Kratom Smugglers Face Prison in Asia


Recently two Malaysian men were arrested at a port in Singapore for trying to smuggle several bottles of kratom tea hidden in a truck.

Kratom contains mitragynine and 7-hydroxy mitragynine, two alkaloids that are Class A controlled substances in Singapore – which has some of the world’s toughest drug control policies.

If convicted, the men face a minimum of 5 years in prison and 5 strokes with a cane. The maximum penalty in Singapore for importing kratom is 30 years imprisonment and 15 strokes with a cane.

Singapore’s Immigration & Checkpoints Authority (ICA) announced the arrests on its Facebook page, where hundreds of people praised the agency for its diligence.

Decriminalization in Thailand

Kratom has been illegal in Thailand since 1943, but efforts are underway to decriminalize it. Justice Minister Somsak Thepsutin recently formed a committee to consider legalizing kratom-based medicines. If kratom is decriminalized, as many as 10,000 drug offenders in Thailand could have their convictions overturned, according to The Nation.

Indonesia Banning Exports

Over one and a half tons of kratom were recently seized in Turkey at the Istanbul Airport. A drug sniffing dog detected kratom powder in dozens of packages wrapped in plastic. The shipment was heading to the United States from Indonesia and had an estimated street value of $12 million.

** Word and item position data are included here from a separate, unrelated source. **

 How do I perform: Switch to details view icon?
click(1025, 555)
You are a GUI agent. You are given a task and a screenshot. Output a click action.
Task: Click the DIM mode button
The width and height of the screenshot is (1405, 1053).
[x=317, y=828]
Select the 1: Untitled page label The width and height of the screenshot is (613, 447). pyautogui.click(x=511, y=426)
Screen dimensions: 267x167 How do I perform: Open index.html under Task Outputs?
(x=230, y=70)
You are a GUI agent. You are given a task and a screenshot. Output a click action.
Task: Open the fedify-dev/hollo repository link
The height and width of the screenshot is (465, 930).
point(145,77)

Earlier this year, kratom advocates claimed the U.S. Food and Drug Administration was lobbying the Indonesian government to ban kratom farming. The FDA told PNN the agency “inquired” about kratom’s legal status in Indonesia, but “has not advocated either formally or informally about a change in the law in Indonesia or any other country relative to kratom.”

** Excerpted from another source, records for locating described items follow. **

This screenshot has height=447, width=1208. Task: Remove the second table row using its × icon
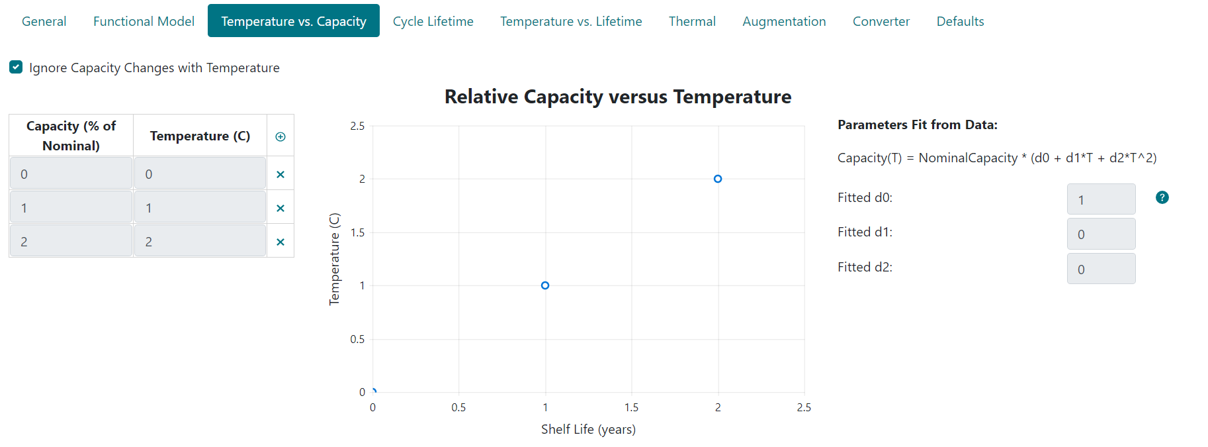[280, 207]
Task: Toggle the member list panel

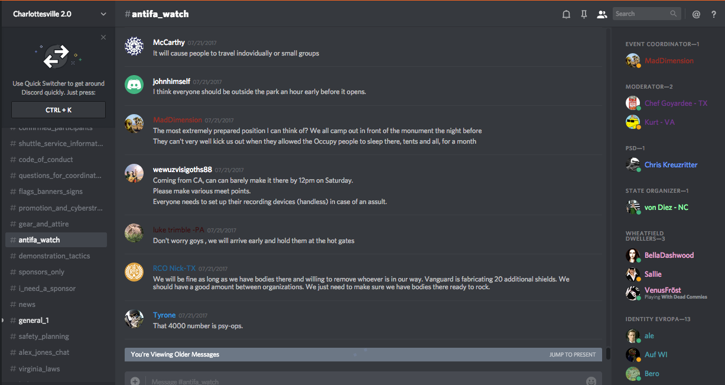Action: coord(602,14)
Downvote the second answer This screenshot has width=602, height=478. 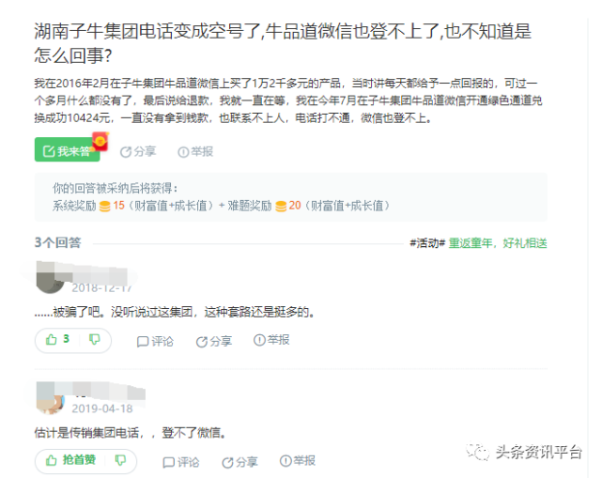tap(120, 460)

Kratom is illegal in six U.S. states — Alabama, Arkansas, Indiana, Rhode Island, Vermont, and Wisconsin – and several cities and counties have enacted local ordinances banning sales. In the other 44 states, kratom is loosely regulated as a dietary supplement, although federal agencies are engaged in a protracted public campaign against its use.

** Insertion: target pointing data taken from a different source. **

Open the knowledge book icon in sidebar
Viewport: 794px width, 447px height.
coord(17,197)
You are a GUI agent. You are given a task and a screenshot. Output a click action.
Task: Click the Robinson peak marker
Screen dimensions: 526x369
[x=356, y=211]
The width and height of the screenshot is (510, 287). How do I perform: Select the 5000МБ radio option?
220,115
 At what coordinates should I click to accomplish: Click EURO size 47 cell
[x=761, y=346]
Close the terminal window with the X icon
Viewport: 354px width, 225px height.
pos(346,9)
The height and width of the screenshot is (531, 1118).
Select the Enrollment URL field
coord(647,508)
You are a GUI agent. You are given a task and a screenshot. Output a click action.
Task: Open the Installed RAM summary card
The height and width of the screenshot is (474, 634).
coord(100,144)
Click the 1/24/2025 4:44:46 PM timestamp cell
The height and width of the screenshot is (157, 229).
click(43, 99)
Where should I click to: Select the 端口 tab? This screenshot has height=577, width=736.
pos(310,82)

The FDA says kratom is addictive, has opioid-like qualities and is not approved for any medical condition. The agency has released studies showing salmonella bacteria and heavy metals contaminating a relatively small number of kratom products. Kratom has also been linked to dozens of fatal overdoses — although multiple substances were involved in nearly all of those deaths.